There would be a downside to the accounting, though. The reserves would show up as liabilities on the balance sheet, representing real obligations that would eventually have to be paid off, mostly in the form of rent on the excess properties less any sublease income that might be possible. Understanding the scope and scale of these excess property liabilities is where potential purchasers will have their work cut out for them.

The scope and scale of the excess property liabilities will depend on the structure of CSC's real estate portfolio, something that is not that evident from its 10K. Are offices near enough to one another to allow inter-office consolidations of employees so that large blocks of excess can be disposed? What are the lease lengths and provisions for cancellations for the property to be deemed excess? Do floor plans allow demising of space to sublet and are those spaces built-out so subtenants could use them without a lot of further investment? At what stage of the demand/supply cycle are markets in which the subletable spaces sit and will sublets be at a profit or at a loss?

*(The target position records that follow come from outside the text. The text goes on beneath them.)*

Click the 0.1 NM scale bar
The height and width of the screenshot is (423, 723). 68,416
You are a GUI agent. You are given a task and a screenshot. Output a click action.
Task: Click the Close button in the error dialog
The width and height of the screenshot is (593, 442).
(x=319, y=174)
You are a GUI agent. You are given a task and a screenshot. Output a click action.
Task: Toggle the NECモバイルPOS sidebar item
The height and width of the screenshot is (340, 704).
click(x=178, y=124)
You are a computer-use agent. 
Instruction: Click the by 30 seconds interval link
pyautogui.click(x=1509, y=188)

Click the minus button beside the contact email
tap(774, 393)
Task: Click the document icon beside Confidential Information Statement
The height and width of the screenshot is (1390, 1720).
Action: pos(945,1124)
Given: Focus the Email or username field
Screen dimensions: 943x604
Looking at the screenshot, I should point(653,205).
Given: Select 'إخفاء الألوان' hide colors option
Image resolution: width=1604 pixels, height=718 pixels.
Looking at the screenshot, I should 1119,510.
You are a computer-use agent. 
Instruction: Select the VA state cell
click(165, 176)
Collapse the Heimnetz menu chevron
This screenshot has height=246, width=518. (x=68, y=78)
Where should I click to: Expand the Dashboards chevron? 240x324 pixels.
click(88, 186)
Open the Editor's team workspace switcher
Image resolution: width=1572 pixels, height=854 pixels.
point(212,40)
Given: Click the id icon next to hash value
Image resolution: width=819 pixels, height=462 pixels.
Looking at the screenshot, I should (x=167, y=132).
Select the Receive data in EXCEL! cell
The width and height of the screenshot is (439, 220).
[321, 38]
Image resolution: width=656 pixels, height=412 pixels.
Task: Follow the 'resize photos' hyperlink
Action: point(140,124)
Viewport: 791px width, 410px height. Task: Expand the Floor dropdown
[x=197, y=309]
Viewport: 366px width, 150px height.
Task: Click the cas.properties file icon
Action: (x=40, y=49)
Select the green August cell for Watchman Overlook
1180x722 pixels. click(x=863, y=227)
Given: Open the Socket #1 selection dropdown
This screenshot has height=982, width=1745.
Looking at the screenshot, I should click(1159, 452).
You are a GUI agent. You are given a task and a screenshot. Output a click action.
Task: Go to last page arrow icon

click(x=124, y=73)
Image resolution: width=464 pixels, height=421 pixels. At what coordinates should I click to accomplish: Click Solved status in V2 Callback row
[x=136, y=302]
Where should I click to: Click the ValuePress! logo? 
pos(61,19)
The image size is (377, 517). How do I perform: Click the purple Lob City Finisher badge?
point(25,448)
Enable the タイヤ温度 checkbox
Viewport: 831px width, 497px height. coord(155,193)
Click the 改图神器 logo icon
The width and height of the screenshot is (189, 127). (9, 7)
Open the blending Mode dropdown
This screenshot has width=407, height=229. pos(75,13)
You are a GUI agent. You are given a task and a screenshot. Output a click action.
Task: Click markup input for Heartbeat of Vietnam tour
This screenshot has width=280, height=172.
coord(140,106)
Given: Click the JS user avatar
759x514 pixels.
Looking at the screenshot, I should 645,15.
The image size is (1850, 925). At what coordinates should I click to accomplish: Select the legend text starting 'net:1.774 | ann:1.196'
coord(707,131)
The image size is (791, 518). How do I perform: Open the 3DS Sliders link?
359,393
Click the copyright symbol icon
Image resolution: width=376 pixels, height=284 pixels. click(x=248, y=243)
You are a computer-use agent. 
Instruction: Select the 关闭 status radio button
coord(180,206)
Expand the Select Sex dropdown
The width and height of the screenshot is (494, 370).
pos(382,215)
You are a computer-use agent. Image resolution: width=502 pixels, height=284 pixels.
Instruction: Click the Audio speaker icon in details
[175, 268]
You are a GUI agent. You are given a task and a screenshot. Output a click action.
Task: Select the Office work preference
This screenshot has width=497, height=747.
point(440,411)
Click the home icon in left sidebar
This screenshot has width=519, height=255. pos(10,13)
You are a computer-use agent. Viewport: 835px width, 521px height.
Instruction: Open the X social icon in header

So, getting back to the central issue: taking all this into account, can $1 billion of value be gained by consolidating and restructuring CSC's real estate portfolio? Very possibly. Using the potential savings of $100 million as a benchmark, and applying CSC's Forward P/E ratio of about 16, the enterprise value would potentially increase by $1.6 billion. Netted against this would be the liabilities of the excess property. A detailed plan will be needed to figure out exactly how much space can be exited, what percentage of the $100 million can be saved (and hence what percentage of the $1.6 billion of gross value can be realized), and what is the net value after accounting for the excess property liabilities. Creating and evaluating such a plan will be the task before each potential purchaser.

A final note: I haven't even talked about the potential inherent in the owned office portfolio of 3.8 million square feet which I'd speculate has a market value somewhere between $300 million and $800 million depending upon the degree to which it were leased-back. Some or all of this owned portfolio could be sold to help finance a purchase. And while past prospective purchasers probably understood that these assets could be monetized via a sale-leaseback, unless they dug deeper into analyzing how much of the office portfolio might not be needed, they would not have realized that some of the space would not have to be leased-back.

It'll be interesting to see how the CSC sale plays out. There have been other big M&A deals that have been dependent upon real estate, but these have been the purchases of retailers, such as the $6.6 billion buyout of Toys R Us, where the value and obligations of store leaseholds loomed large. As for the purchase of a non-retailing, non-real estate public company, though, CSC could be the first that is so dependent upon investors rolling up their sleves and examining what can be done with the real estate portfolio.